Excavators, including homeowners, could be penalized for not calling 811, ignoring location markers or using improper excavation methods. Operators could be penalized for not responding to requests to locate lines or for improperly or inaccurately locating or marking underground facilities.

Penalties are up to $1,250 for a first violation, $2,000 for a second violation, and $4,000 for subsequent violations.

“Not every incident in which a gas line is hit will result in a violation being issued and a penalty assessed, especially if 811 has been called,” said John Lyons, director of the PSC division of Inspections, which will investigate incidents. “However, a failure to call 811 will trigger an enforcement action.”

About 240 entities operate natural gas or hazardous liquid pipelines in Kentucky. They include local gas distribution companies fully regulated by the PSC and municipal natural gas providers and other entities such as housing authorities that are regulated by the PSC for safety only.

In 2017, there were more than 1,200 incidents in Kentucky in which a gas line was damaged during an excavation. A PSC review of a sampling of the damage reports indicates that:

  • Contractors and other professional excavators were responsible for 85 percent of the incidents, with water and sewer line repairs, building construction, swimming pool installation, and irrigation system installation among the most common causes.
  • Homeowners accounted for the remaining 15 percent of incidents. The most common causes were installation of mailboxes or fencing, landscaping work, and water or sewer line repairs.
  • Causes of damage included a failure to call 811, improper location by the operator of the pipeline, or careless excavation.

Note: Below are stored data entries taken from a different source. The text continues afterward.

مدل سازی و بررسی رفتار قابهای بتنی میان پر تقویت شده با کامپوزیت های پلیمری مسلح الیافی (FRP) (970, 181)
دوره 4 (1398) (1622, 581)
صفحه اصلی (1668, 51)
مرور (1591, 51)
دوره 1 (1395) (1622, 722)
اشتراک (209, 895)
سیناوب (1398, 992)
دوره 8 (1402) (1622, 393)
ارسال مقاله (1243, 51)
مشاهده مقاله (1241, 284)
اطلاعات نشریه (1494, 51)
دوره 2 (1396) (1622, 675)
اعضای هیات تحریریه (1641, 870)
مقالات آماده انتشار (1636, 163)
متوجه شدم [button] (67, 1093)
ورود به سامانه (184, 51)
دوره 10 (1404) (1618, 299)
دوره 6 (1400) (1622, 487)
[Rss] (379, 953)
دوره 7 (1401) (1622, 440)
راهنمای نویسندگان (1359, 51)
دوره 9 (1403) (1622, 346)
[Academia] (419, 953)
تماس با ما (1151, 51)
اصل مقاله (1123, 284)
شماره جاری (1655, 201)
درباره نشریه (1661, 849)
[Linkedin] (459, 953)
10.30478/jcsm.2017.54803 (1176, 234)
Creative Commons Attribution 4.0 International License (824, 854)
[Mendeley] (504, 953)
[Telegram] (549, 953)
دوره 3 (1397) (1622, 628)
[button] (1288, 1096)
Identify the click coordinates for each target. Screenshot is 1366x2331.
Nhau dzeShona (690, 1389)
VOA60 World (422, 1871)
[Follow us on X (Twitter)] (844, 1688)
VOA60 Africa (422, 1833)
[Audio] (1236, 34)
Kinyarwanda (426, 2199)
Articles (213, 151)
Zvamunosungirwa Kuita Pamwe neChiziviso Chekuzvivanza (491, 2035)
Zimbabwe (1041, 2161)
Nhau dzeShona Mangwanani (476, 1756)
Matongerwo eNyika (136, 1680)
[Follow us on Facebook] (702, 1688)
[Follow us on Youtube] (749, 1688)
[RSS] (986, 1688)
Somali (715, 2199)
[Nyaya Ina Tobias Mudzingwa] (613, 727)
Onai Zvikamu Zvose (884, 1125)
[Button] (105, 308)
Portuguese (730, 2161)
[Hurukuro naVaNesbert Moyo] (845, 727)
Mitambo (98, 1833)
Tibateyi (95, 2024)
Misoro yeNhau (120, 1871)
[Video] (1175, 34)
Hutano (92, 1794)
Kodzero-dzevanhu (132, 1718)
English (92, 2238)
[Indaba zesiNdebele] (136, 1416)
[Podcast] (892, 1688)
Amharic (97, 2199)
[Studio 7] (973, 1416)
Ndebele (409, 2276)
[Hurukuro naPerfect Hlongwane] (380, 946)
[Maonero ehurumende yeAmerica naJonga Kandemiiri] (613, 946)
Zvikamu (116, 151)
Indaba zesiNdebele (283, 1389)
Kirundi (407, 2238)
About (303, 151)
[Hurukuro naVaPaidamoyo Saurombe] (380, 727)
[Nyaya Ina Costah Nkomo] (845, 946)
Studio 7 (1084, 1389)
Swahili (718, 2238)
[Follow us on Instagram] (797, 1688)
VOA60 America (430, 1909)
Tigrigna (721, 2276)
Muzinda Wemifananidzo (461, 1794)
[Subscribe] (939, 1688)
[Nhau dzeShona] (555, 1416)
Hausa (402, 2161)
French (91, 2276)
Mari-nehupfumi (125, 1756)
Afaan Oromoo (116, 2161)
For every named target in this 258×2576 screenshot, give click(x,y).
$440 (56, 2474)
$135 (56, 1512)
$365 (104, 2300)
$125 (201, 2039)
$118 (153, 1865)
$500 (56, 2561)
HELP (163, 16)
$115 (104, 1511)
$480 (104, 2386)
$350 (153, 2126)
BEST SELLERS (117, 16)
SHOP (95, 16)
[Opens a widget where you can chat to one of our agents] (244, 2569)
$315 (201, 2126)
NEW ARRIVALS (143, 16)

PSC Executive Director Gwen R. Pinson said the PSC has begun making organizational changes in order to fulfill its new responsibilities to investigate and enforce the requirement to call 811 prior to beginning an excavation. The PSC also has launched an extensive public outreach effort, she said.

“We will be meeting with key stakeholder groups, including natural gas providers and the construction industry, to make sure that everyone understands the changes to the law,” Pinson explained. “The PSC also will require natural gas distribution companies to communicate with their customers about these changes.”

The PSC is an independent agency attached for administrative purposes to the Energy and Environment Cabinet. It regulates more than 1,100 gas, water, sewer, electric and telecommunication utilities operating in Kentucky.